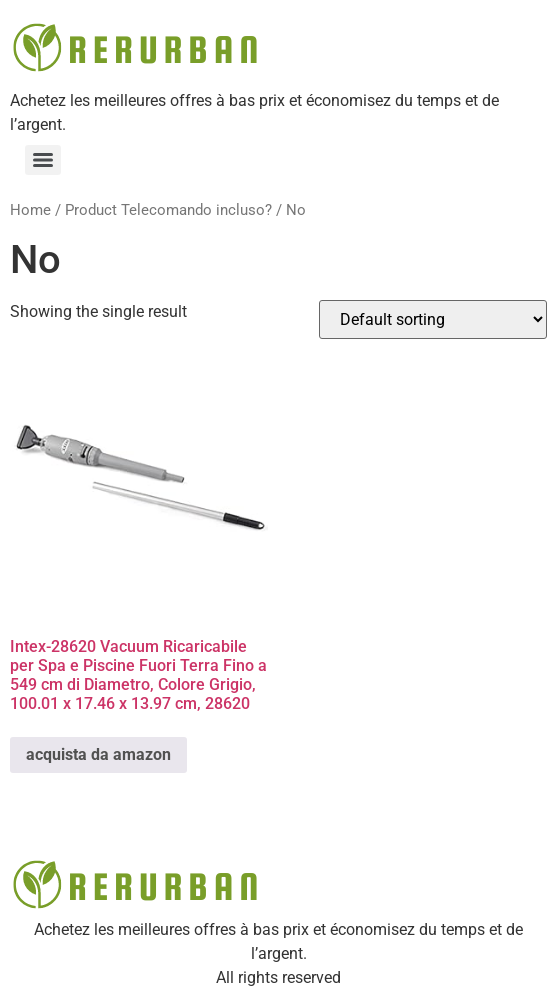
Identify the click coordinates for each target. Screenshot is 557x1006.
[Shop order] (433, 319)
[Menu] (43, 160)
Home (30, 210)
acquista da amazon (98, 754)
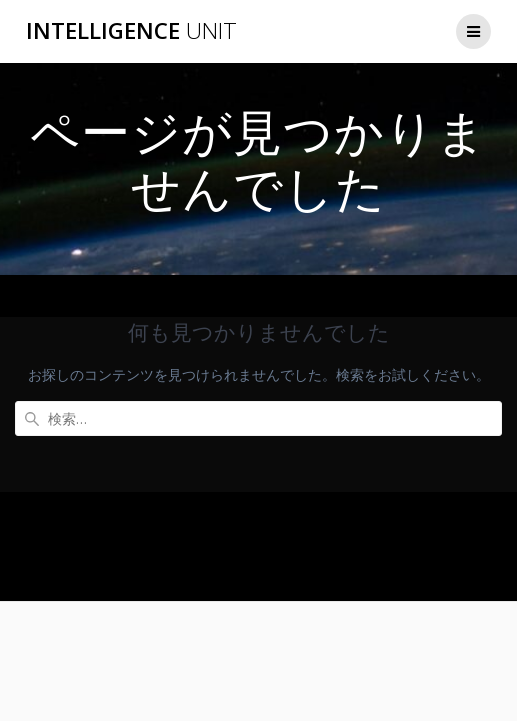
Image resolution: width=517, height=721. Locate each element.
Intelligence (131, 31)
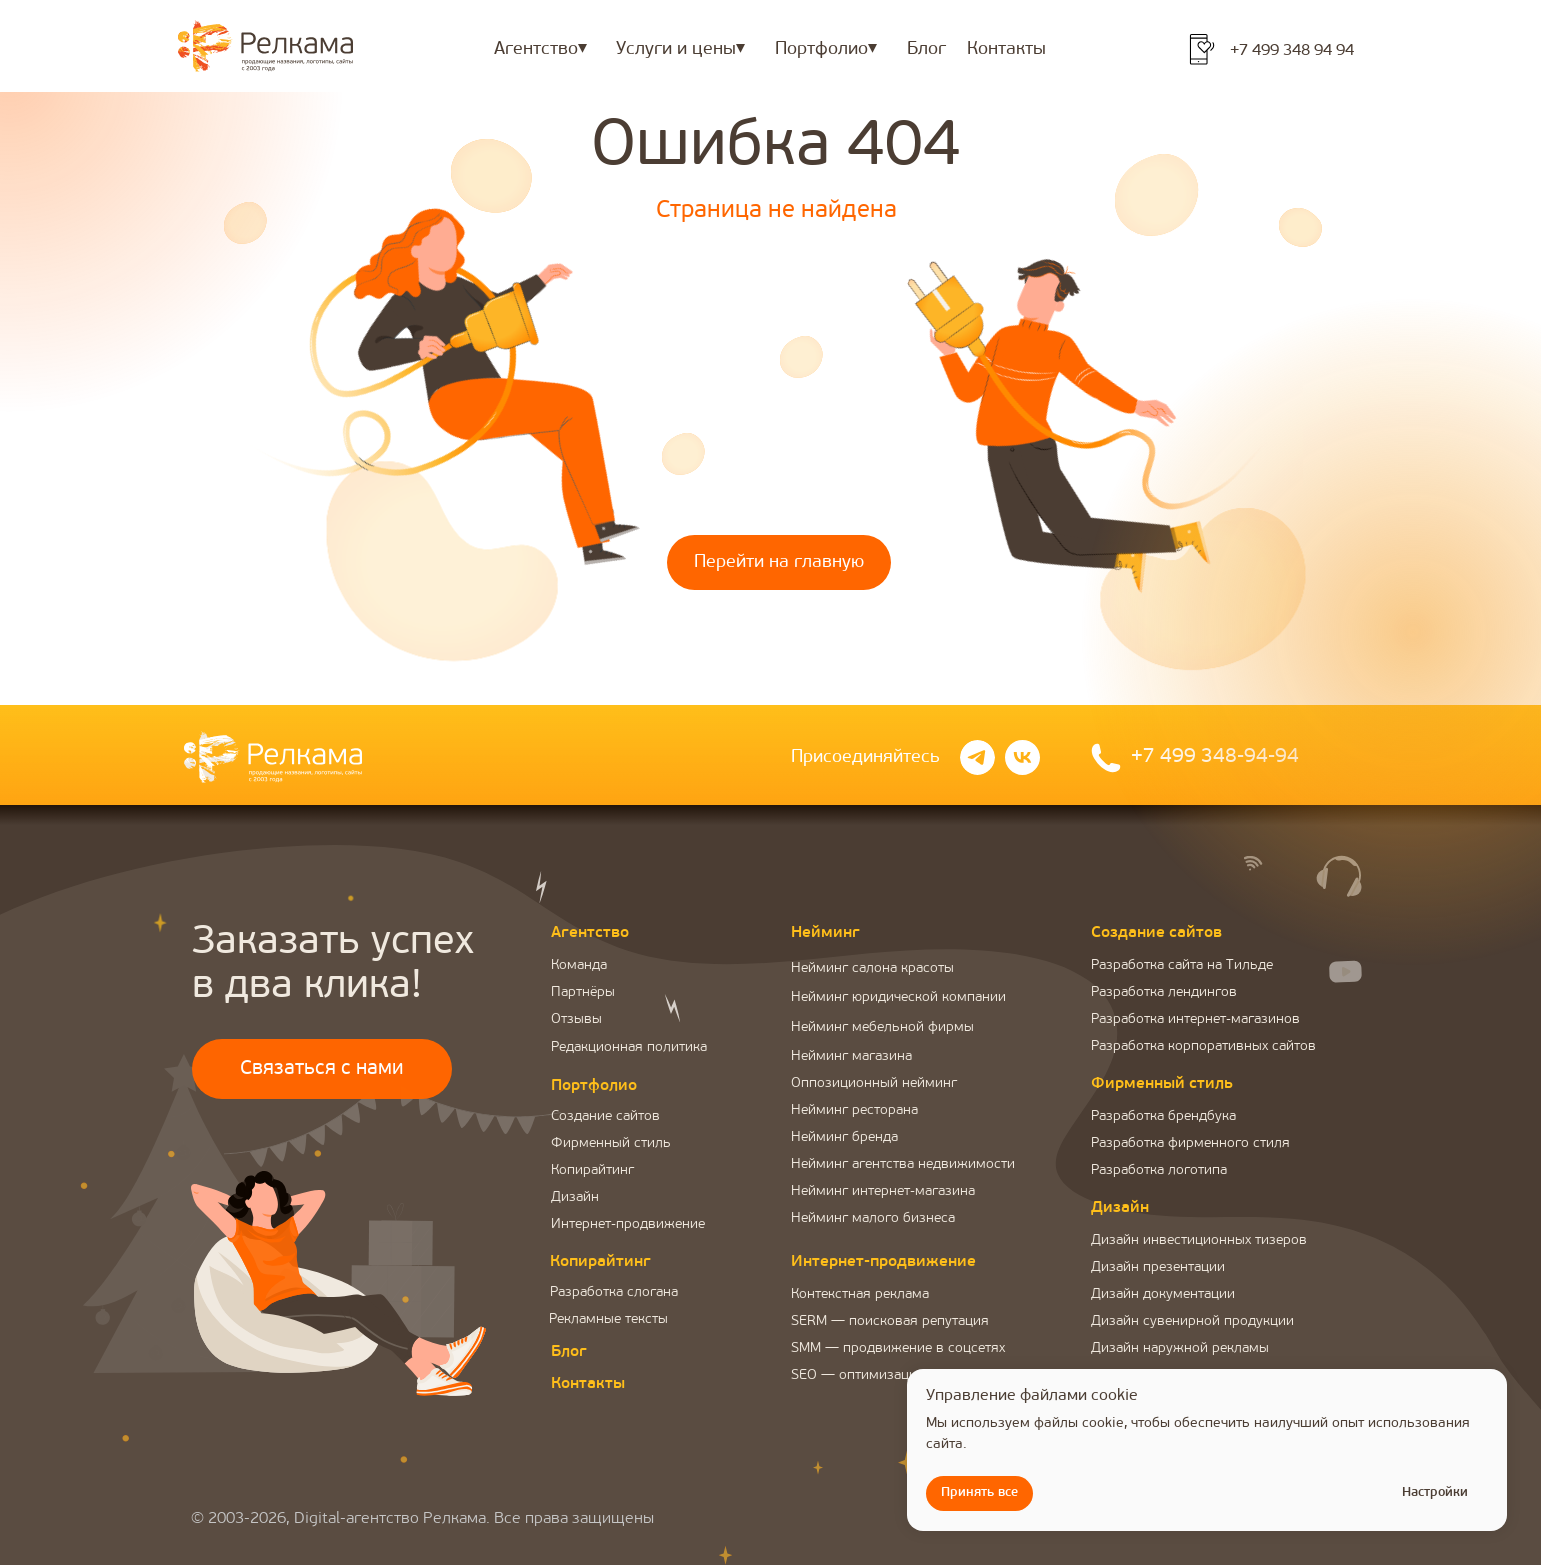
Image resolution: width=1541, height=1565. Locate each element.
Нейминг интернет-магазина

▬▬▬▬▬▬▬▬▬▬

Arrange all of the lines above as a numbered list, skipping blank lines and leaving the pictures out of your answer.

1. Identify the click coordinates for each target. Screenshot is 557x1006.
2. [Shop order] (433, 319)
3. [Menu] (43, 160)
4. Home (30, 210)
5. acquista da amazon (98, 754)
6. Image resolution: width=517, height=721. Locate each element.
7. Intelligence (131, 31)
8. Image resolution: width=1541, height=1565. Locate each element.
9. Нейминг интернет-магазина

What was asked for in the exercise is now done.